DESCRIPTION (provided by applicant): More therapeutic drugs target G-protein-coupled receptors (GPCRs) than any other family of proteins. G proteins transduce signals initiated at the cell surface through interactions with GPCRs at the plasma membrane (PM). The long term objective of this research is to identify new G protein interactions that can serve as targets for novel therapeutic agents. G protein heterotrimers consist of alpha, beta, and gamma subunits. Upon G protein activation at the PM, the alpha subunit and beta-gamma dimer both activate downstream signaling cascades. Traditionally, both were thought to remain on the PM during this process. Recently, it was discovered that beta-gamma dimers can move off the PM and translocate to the Golgi and endoplasmic reticulum (ER), with targeting and rates that depend on the specific gamma subunit type. These findings call for a better understanding of the mechanisms behind the rapid and reversible movement of G protein subunits in live cells and its function in specifying a cell's response to stimulation of a GPCR. The gamma-dependent kinetics of beta-gamma translocation presents a unique tool for identifying specific G protein-receptor interactions that control translocation, as well as its physiological role. We will exploit these differential kinetics towards two specific aims. Aim 1: Test the hypothesis that interaction between the gamma subunit and the receptor is the primary regulator of receptor-stimulated G-beta-gamma translocation. Aim 2: Test the hypothesis that G-beta-gamma translocation to the endoplasmic reticulum (ER) targets inositol trisphosphate receptors and regulates calcium release. These experiments will test the evidence-based hypothesis that gamma subunits contribute to the specificity of G protein signaling by regulating movement of beta-gamma dimers throughout cell following activation of a GPCR. The findings from the experiments have the potential to identify specific interactions between gamma subunits and receptors that can be targeted to alter the initial events in G protein signaling cascades. Controlling these early events will be important in the treatment of a large number of cell signaling related diseases. PUBLIC HEALTH RELEVANCE: G proteins regulate most of the cell signaling pathways targeted in the treatment of human disease. This research will identify new interactions in G protein signaling that will be important targets for novel therapeutics.
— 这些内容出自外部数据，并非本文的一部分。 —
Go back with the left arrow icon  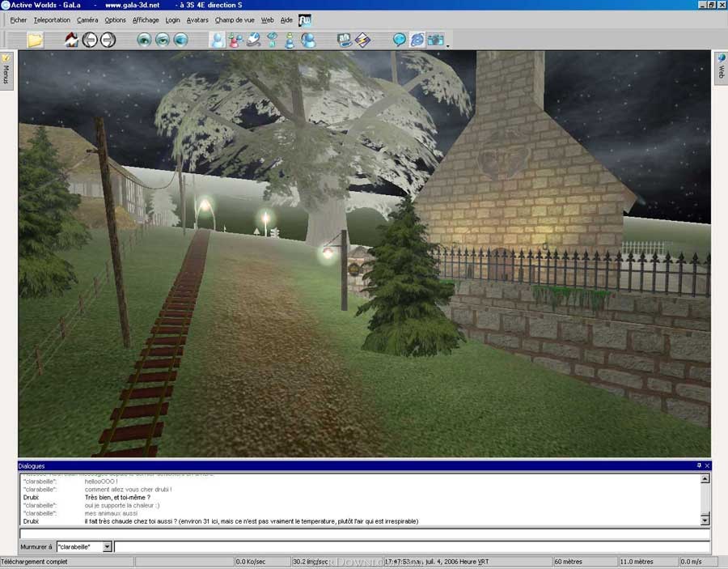click(90, 40)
描述（由申请人提供）：与任何其他蛋白质家族相比，针对G蛋白偶联受体（GPCR）的治疗药物更多。G蛋白通过与质膜（PM）上的GPCR相互作用来传递在细胞表面起始的信号。这项研究的长期目标是确定新的G蛋白相互作用，可以作为新的治疗药物的目标。G蛋白异源三聚体由α、β和γ亚基组成。当G蛋白在PM活化时，α亚基和β-γ二聚体都活化下游信号级联。传统上，两者都被认为是在这个过程中留在总理。最近，人们发现，β-γ二聚体可以移动PM和易位到高尔基体和内质网（ER），与靶向和速率取决于特定的γ亚基类型。这些发现要求更好地理解活细胞中G蛋白亚基快速可逆运动背后的机制及其在指定细胞对GPCR刺激的反应中的功能。β-γ易位的γ-依赖性动力学为鉴定控制易位的特定G蛋白-受体相互作用及其生理作用提供了独特的工具。我们将利用这些差异动力学实现两个具体目标。目标1：检验以下假设：γ亚单位与受体之间的相互作用是受体刺激的G-β-γ易位的主要调节因子。目标二：检验G-β-γ转运至内质网（ER）靶向三磷酸肌醇受体并调节钙释放的假设。这些实验将测试基于证据的假设，即γ亚基通过在GPCR激活后调节β-γ二聚体在整个细胞中的运动而有助于G蛋白信号传导的特异性。实验的发现有可能确定γ亚基和受体之间的特定相互作用，这些相互作用可以靶向改变G蛋白信号级联中的初始事件。控制这些早期事件在治疗大量细胞信号传导相关疾病中将是重要的。 公共卫生相关性：G蛋白调节人类疾病治疗中靶向的大多数细胞信号通路。这项研究将确定G蛋白信号传导中的新相互作用，这将是新疗法的重要靶点。